--- Given exercise ---
Copy the data character for character, from its first line through the line containing "Open Drive folder", inclusive.

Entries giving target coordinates
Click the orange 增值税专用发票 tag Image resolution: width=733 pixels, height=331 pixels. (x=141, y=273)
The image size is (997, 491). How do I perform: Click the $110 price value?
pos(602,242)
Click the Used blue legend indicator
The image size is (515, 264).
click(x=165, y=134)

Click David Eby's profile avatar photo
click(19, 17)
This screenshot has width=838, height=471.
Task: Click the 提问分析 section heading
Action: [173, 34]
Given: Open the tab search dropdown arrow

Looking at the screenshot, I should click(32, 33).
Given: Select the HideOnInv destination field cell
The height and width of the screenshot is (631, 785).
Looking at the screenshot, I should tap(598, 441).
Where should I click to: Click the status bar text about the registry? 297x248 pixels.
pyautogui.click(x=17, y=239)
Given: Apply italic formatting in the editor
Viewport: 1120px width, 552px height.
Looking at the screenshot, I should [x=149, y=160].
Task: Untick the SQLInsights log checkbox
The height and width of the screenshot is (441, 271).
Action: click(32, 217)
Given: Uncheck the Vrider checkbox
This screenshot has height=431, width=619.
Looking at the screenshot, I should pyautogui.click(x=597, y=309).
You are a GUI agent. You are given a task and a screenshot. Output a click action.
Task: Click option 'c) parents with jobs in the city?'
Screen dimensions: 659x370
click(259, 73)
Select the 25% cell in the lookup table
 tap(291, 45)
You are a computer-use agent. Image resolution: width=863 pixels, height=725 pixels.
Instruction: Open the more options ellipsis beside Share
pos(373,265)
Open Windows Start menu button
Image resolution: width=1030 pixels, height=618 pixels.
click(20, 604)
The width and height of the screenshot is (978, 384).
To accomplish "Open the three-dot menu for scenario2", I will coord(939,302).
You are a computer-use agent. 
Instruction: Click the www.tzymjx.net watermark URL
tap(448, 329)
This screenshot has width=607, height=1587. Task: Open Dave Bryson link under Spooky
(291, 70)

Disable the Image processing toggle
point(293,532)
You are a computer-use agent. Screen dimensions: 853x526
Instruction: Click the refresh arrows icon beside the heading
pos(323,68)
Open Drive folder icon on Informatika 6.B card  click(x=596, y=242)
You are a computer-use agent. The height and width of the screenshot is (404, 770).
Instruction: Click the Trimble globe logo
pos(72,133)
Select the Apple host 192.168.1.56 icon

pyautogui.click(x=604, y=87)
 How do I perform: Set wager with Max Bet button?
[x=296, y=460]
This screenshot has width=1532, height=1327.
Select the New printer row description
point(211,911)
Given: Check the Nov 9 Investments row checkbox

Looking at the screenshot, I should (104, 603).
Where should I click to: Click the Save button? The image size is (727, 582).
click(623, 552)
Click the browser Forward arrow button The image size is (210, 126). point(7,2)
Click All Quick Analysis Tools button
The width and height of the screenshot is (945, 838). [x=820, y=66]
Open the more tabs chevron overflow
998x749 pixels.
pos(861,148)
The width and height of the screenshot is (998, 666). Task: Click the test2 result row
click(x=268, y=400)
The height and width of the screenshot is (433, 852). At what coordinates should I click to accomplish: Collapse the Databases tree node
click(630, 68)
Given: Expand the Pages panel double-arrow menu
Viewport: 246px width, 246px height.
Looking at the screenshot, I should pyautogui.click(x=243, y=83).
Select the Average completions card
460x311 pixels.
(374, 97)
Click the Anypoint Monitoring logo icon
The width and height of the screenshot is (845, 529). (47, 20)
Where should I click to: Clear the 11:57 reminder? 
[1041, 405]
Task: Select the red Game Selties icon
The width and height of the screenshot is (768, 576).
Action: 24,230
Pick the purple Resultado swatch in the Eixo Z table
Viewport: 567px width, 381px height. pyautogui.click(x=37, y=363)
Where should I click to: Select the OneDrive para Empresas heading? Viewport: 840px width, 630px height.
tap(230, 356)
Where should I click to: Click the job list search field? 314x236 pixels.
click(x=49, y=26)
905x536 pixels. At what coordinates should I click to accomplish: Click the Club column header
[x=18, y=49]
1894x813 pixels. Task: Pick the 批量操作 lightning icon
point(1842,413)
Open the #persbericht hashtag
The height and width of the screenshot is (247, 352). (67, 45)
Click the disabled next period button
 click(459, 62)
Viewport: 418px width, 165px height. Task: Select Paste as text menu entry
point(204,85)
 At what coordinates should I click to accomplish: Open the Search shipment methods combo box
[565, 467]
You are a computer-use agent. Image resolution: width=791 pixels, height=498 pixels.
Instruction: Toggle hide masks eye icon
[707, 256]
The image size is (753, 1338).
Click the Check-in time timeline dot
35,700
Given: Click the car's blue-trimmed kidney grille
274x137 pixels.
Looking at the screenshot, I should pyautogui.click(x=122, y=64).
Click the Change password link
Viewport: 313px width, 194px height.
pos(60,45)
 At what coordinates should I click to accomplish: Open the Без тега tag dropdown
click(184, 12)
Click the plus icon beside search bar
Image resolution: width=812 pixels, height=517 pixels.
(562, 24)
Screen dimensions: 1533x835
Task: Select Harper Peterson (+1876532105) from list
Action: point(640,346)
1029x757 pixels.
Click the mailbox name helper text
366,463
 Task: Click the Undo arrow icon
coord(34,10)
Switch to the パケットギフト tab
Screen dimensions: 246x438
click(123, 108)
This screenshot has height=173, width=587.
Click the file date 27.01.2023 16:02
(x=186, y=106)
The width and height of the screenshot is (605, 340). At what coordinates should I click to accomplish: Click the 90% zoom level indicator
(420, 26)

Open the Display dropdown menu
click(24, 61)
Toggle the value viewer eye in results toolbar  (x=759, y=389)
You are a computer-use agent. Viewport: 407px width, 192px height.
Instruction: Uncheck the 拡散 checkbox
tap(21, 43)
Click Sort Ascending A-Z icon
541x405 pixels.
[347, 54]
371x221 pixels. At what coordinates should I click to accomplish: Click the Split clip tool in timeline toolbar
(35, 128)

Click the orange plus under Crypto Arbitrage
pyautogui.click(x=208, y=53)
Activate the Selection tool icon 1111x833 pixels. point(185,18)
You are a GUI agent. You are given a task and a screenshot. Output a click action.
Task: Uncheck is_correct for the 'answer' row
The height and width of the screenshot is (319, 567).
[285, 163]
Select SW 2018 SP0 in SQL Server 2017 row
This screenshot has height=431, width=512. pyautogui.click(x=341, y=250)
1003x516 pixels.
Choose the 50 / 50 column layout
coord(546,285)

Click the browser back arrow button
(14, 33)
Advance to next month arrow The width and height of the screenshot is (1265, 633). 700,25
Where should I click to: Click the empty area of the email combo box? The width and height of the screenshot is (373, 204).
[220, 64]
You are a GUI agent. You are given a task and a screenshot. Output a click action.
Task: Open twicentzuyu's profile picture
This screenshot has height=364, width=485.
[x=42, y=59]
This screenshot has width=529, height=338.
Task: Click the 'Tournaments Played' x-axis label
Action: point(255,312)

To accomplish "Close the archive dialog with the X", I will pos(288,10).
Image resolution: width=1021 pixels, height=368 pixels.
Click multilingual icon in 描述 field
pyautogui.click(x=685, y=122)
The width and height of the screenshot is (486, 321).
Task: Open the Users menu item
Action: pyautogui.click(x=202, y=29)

--- Output ---
Click the orange 增值税专用发票 tag Image resolution: width=733 pixels, height=331 pixels. (x=141, y=273)
The image size is (997, 491). How do I perform: Click the $110 price value?
pos(602,242)
Click the Used blue legend indicator
The image size is (515, 264).
click(x=165, y=134)

Click David Eby's profile avatar photo
click(19, 17)
This screenshot has width=838, height=471.
Task: Click the 提问分析 section heading
Action: [173, 34]
Given: Open the tab search dropdown arrow

Looking at the screenshot, I should click(32, 33).
Given: Select the HideOnInv destination field cell
The height and width of the screenshot is (631, 785).
Looking at the screenshot, I should tap(598, 441).
Where should I click to: Click the status bar text about the registry? 297x248 pixels.
pyautogui.click(x=17, y=239)
Given: Apply italic formatting in the editor
Viewport: 1120px width, 552px height.
Looking at the screenshot, I should [x=149, y=160].
Task: Untick the SQLInsights log checkbox
The height and width of the screenshot is (441, 271).
Action: click(32, 217)
Given: Uncheck the Vrider checkbox
This screenshot has height=431, width=619.
Looking at the screenshot, I should pyautogui.click(x=597, y=309).
You are a GUI agent. You are given a task and a screenshot. Output a click action.
Task: Click option 'c) parents with jobs in the city?'
Screen dimensions: 659x370
click(259, 73)
Select the 25% cell in the lookup table
 tap(291, 45)
You are a computer-use agent. Image resolution: width=863 pixels, height=725 pixels.
Instruction: Open the more options ellipsis beside Share
pos(373,265)
Open Windows Start menu button
Image resolution: width=1030 pixels, height=618 pixels.
click(20, 604)
The width and height of the screenshot is (978, 384).
To accomplish "Open the three-dot menu for scenario2", I will coord(939,302).
You are a computer-use agent. 
Instruction: Click the www.tzymjx.net watermark URL
tap(448, 329)
This screenshot has width=607, height=1587. Task: Open Dave Bryson link under Spooky
(291, 70)

Disable the Image processing toggle
point(293,532)
You are a computer-use agent. Screen dimensions: 853x526
Instruction: Click the refresh arrows icon beside the heading
pos(323,68)
Open Drive folder icon on Informatika 6.B card  click(x=596, y=242)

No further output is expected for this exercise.